2) The greatest weakness of security can also be it's greatest strength, and that is the end-user. Security is not a piece of software, hardware or a setting... it is a mindset. It is a way of thinking, being, and acting 24/7/365. All the network security in the World is useless if people can be social engineered or if physical security is ignored. If your network is secure, but someone steals your hard drive.... well, you get the idea.

I know your post is for tools to use to diagnose your network security, but to simply list the tools, and even how to configure and use them is only giving you PART of the answer. Your goal is beyond what tools to use, your real question and real goal is: "How do I properly assess and secure my network?"

If you have Adobe flash installed, that's a risk. If you have a . in your PATH, that is a security risk. If you login as root, that's a risk.

3) Wireless is not really able to be secured compared to wired. Nothing is 100% secure, so it's a matter of layers/depth of security.

Answer by Gani Utomo

Gani Utomo — Thu, 01 Jul 2010 12:35:37 -0400

For more serious work, I recommend using Backtrack. There you will find complete package for security. Not only wireless but also cable based network.
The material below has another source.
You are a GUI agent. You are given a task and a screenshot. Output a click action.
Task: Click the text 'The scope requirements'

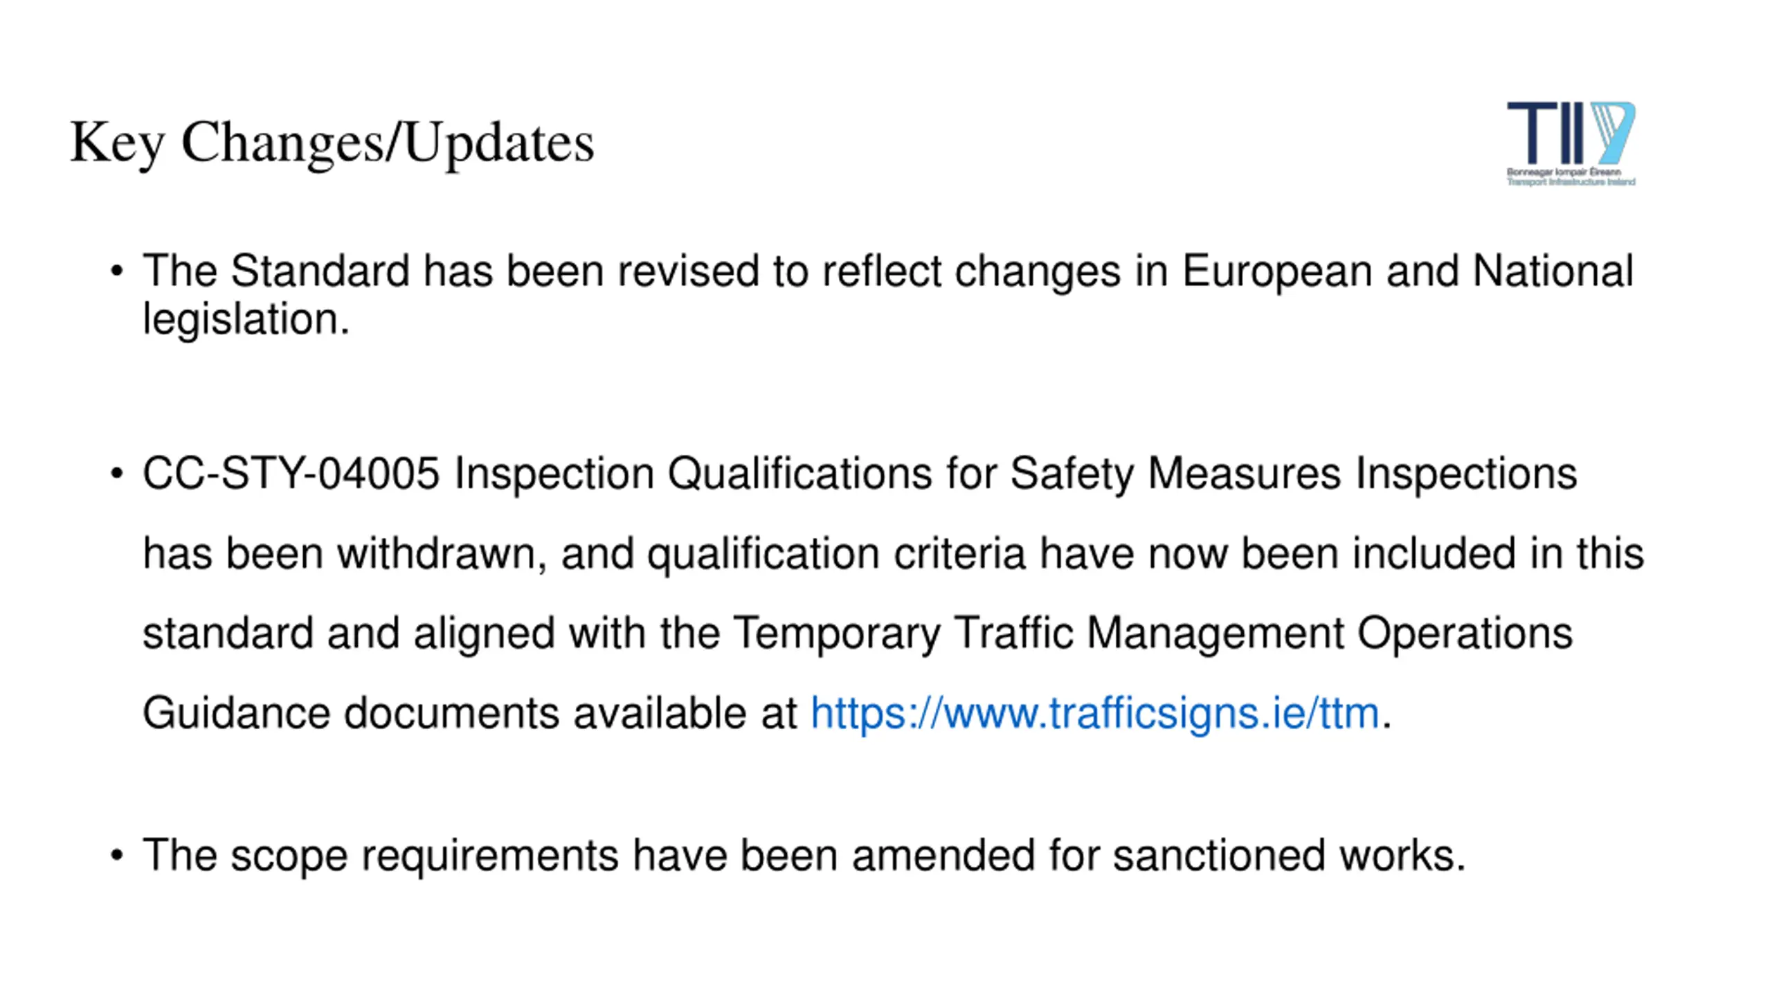point(380,856)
Basically Backtrack is a complete distro security and penetration testing. You can use it on almost any condition. Like learning it's capability in home network and then tested on public network, even in corporate network.

Answer by kainosnous

kainosnous — Thu, 01 Jul 2010 06:38:16 -0400

Kismet is a great tool. Also, you may want to look into Aircrack-ng. Usually, I use both of those and then use Wireshark packet sniffer to open the wireless card in monitor mode (it's mon0 on my system). People are often ignorant of what sort of things that they are broadcasting.

Aircrack-ng, while being good to capture packets, can also, as the name implies, help you crack encryption. This is good for instance if you are at a friend's house and they can't remember their WEP password to let you log in. However, once you see how easy that is, you might want to switch to WPA and use a strong password.

Answer by Chris 1

Chris 1 — Thu, 01 Jul 2010 05:13:28 -0400

Hi Chris

I would suggest that you look at something like kismet...it is really the best tool for wireless networks.

Cheers

Chris

Answer by Martin Filtenborg

Martin Filtenborg — Thu, 01 Jul 2010 04:33:09 -0400

Nessus.org provides a good toolsuite.